Low-level expression and limited role for the inducible isoform of nitric oxide synthase in the vascular hyporeactivity and mortality associated with cecal ligation and puncture in the rat.

Expression of the inducible isoform of nitric oxide synthase (iNOS) contributes to the hypotension and vascular hyporeactivity in various models of shock induced by bacterial lipopolysaccharide (LPS). However, the role of iNOS in response to shock caused by live bacteria is more controversial. In the present study, we investigated the role of iNOS in a rat model of cecal ligation and puncture (CLP). CLP resulted in increased plasma nitrite/nitrate levels (up to 59 microM at 24 h) and increased pulmonary iNOS activity (up to 71 fmoles/mg/min at 12 h) and caused a significant vascular hyporeactivity at 18 h.

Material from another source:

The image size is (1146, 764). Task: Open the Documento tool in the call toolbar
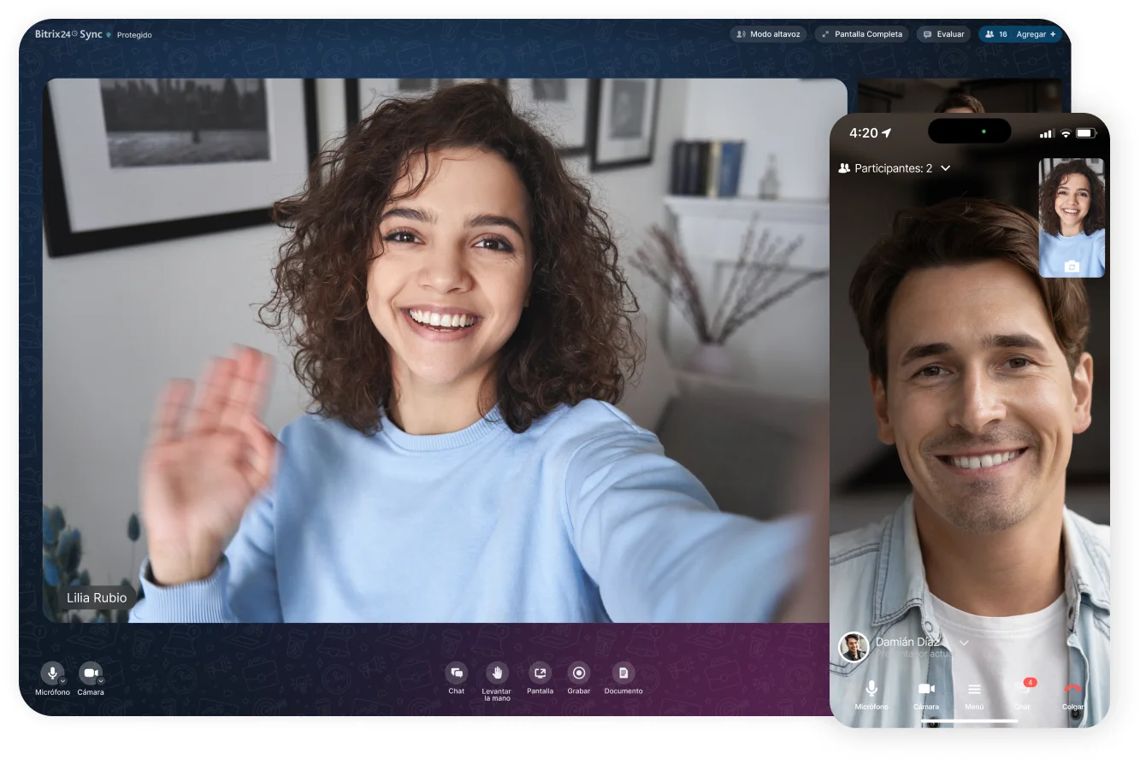point(623,675)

The degree of NO production and iNOS induction was approximately 30% of that observed several hours after administration of LPS in the same species, and the degree of vascular hyporeactivity was less than that observed after LPS injection. Selective inhibition of iNOS with mercaptoethylguanidine (MEG) reduced plasma nitrite/nitrate levels, but did not prevent the development of vascular hyporeactivity, and did not improve survival in this model of CLP. Thus, CLP-induced sepsis causes low-level induction of iNOS, but factors other than iNOS are the crucial determinants of the vascular failure and mortality in this model.